My initial calculations made my head hurt (see my early notes below), and I nearly made it work, but this post isn’t about the value of keeping up math skills into your fifties (though one could make a case based on how tough the trig was), it’s about doing a different kind of homework: learning about your tools.
You see, while I had worked out a first formula to port the curve example to Canvas, I ran into a problem when the trajectory changed directions. In my initial calculation I aimed down and to the right, but I got some weird results from my Javascript functions when the direction changed.
A word of warning: before you find yourself transfixed by this problem (or worse, falling for my accidentally misleading use of Leibniz-like notation for simple division) don’t fall into the same rabbit hole I did. There’s a trick below that makes life very much easier than my first notes suspected. In short, I did need some math, but not quite as much as I thought.
I had begun to worry I that the math changed depending on the direction, but the clock was ticking. I had already spent too long making the first few nodes work, and I needed to get back to the purpose of the visualization. Skipping straight to the punch line, you don’t need different math for every direction. You can just rotate the page!

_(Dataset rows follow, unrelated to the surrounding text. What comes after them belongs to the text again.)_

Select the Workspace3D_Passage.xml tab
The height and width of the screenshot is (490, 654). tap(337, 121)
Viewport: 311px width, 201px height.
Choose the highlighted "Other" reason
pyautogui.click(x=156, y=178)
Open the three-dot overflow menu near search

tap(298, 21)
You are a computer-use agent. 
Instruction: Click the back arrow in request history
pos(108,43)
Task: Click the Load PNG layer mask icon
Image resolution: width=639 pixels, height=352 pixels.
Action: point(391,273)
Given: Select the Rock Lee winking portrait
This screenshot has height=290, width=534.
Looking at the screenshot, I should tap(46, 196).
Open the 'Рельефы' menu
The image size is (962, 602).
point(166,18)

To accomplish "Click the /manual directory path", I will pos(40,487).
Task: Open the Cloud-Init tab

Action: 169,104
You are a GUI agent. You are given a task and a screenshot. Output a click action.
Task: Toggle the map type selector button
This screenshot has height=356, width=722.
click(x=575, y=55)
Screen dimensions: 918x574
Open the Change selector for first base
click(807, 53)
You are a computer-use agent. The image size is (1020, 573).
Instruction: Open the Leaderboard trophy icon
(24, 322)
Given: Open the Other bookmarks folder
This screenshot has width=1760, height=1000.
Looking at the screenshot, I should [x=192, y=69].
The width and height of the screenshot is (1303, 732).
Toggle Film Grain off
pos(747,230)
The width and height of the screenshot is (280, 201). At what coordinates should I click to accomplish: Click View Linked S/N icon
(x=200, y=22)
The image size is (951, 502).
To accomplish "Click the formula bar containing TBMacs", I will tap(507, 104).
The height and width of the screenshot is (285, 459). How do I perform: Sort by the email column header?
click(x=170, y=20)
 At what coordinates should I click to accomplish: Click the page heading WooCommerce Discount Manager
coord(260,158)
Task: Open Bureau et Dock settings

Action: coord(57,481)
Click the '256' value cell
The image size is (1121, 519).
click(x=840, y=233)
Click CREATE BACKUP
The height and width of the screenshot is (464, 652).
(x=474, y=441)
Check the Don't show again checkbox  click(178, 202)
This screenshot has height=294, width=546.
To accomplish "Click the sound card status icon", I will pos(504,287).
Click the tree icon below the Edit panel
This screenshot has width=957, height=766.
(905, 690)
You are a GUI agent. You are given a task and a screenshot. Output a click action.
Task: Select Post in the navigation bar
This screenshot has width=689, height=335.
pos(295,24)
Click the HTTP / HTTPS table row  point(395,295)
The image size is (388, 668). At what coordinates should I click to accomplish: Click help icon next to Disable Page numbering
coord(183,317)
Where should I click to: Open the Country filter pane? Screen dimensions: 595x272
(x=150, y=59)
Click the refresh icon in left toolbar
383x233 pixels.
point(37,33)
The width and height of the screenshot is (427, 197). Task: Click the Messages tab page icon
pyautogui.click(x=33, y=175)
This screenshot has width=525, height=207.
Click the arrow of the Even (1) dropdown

Here is the function I wrote in Javascript to do the aiming:
function drawLink(d, i) {
context.beginPath();
context.lineWidth = 0.5;
context.strokeStyle = getLinkColour(d);
var dx = d.target.x - d.source.x,
dy = d.target.y - d.source.y,
hypot = Math.sqrt(dx * dx + dy * dy),
rotationAngle = Math.atan2(dy, dx),
controlPoint = {
x: Math.abs(hypot/2.0),
y: tan(DEFLECTION_ANGLE) * Math.abs(hypot/2.0)
};
/**
* Procedure:
* 1. translate to the starting point
* 2. rotate the drawing around the starting point placing the target east
* 3. aim to a control point floating 22.5 degrees above the midway point
* 4. draw an arrowhead (see below)
* 5. restore the original rotation and translation
*/
context.save();
context.translate(d.source.x, d.source.y);
context.rotate(rotationAngle);
context.moveTo(0, 0);
context.quadraticCurveTo(controlPoint.x, controlPoint.y, Math.abs(hypot), 0);
drawArrowhead(d, hypot, controlPoint);
context.restore();
context.stroke();
}
The comment block says it all: for each edge, go to the starting point of your arc and rotate the canvas so your target is due east! From there, calculating an aiming point is so much simpler.
Where it ends
The sample code is missing a part: drawing the arrowhead. You’ll notice in the banner of this post that my nodes are different sizes, so the position of the arrow’s tip had to move some distance back along the curve. The question was, how far? Again, my code comments contain the strategy.
function drawArrowhead(d, hypot, controlPoint) {
/**
* 1. calculate where the arrow hits the target's outer radius (contactPoint)
* 2. find the rotation angle from sin^-1(contactPoint.y/radius)
* 3. save, then rotate ccw
* 4. translate west length of radius
* 5. draw an arrowhead
* 6. restore
*/
var radius = outerCircleSize(d.target),
position = radius/hypot,
contactPoint = getQuadraticCurvePoint(0, 0, controlPoint.x,
controlPoint.y, hypot, 0, position)
tempRotation = Math.asin(contactPoint.y/radius);
context.save();
context.translate(hypot, 0); // go to target
context.rotate(-(tempRotation)); // flatten the curve
context.translate(-(radius), 0); // go to the arrow tip
context.moveTo(0.0, 0.0); // TODO: adjust for line thickness
context.lineTo(-2.5, -1.25); // draw one fin
context.moveTo(0.0, 0.0);
context.lineTo(-2.5, 0.75); // draw the other fin
context.restore();
}
But where did I get the contact point? That’s here, and credit for this goes to user AKX 🔗 at StackOverflow 🔗 :
function _getQBezierValue(t, p1, p2, p3) {
var iT = 1 - t;
return iT * iT * p1 + 2 * iT * t * p2 + t * t * p3;
}
function getQuadraticCurvePoint(startX, startY, cpX, cpY, endX, endY, position) {
return {
x: _getQBezierValue(position, startX, cpX, endX),
y: _getQBezierValue(position, startY, cpY, endY)
};
}
Conclusion
The Internet can be a wonderful place thanks to the generosity of people like Mike, Jody, and AKX whose solutions I relied on. In the spirit of paying it forward, I will be sharing my visualization in an upcoming post.